* Exercise tasks:
• 1. Name every musician other than Barron who is mentioned in the jazz profile of Barron.
• 2. Write a continuation of the jazz profile of Barron, picking up after its final sentence.

* Text excerpt:
· · · · ·

The Philadelphia native has played with remarkable consistency throughout his career and he doesn't just stick to one thing. This summer, he's doing some concerts with the group Canta Brasil, where he gets to dabble with one of his great loves: the music of Brazil. He also has his own working trio and the group Sphere, formed many years ago to play the music of Thelonious Sphere Monk, but long ago establishing itself as its own entity, still surfaces from time to time.

Barron can be found on any number of recordings with numerous giants of jazz. Check out his work with Yusef Lateef in the 1970s, ( Ten Years Hence is a desert island recording), his stellar work with Ron Carter's piccolo bass group, his sweet duets with Stan Getz on People Time or any of his own recordings, which have garnered five Grammy nominations. Barron can always be found at or near the top of fan and critics' polls. He's been on the top of his game for years, and is still learning, teaching and performing in excellent fashion.

· · · · ·

* Information provided:

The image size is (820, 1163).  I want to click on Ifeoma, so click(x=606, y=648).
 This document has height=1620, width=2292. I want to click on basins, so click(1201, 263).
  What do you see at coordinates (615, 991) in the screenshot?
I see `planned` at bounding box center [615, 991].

· · · · ·

* Answers in order:
• 1. Thelonious Sphere Monk, Yusef Lateef, Ron Carter, Stan Getz

• 2.
His interest in jazz started in his childhood, growing up in a home where older brother Bill played tenor sax and had a good record collection that allowed Kenny to hear the jazz greats. "There was always music around the house. Bill had old 78 recordings with Charlie Parker and Dizzy and things like that. So I would listen to his records. And Philadelphia also had a great jazz radio station. So I heard it on the radio there as well," he says. "When I was old enough to go out and hang out, there were a lot of clubs there for local young musicians to go and play and work on their craft. So at about age 12, I actually really started listening to the music."

Tommy Flanagan, Hank Jones and Wynton Kelly were among his early influences, and he moved on to listen to more contemporary players like McCoy Tyner and Thelonious Monk. He also loved the work of John Coltrane and Clifford Brown, "and guitar players. Because they had a way of playing harmony and chords that really fascinated me."

Barron was studying classical piano from the age of six through high school, so his technique was developing. But so was his ear for jazz by listening to records and getting out to clubs. While he was still in high school, his reputation was such that he began getting calls to play with top musicians coming through town.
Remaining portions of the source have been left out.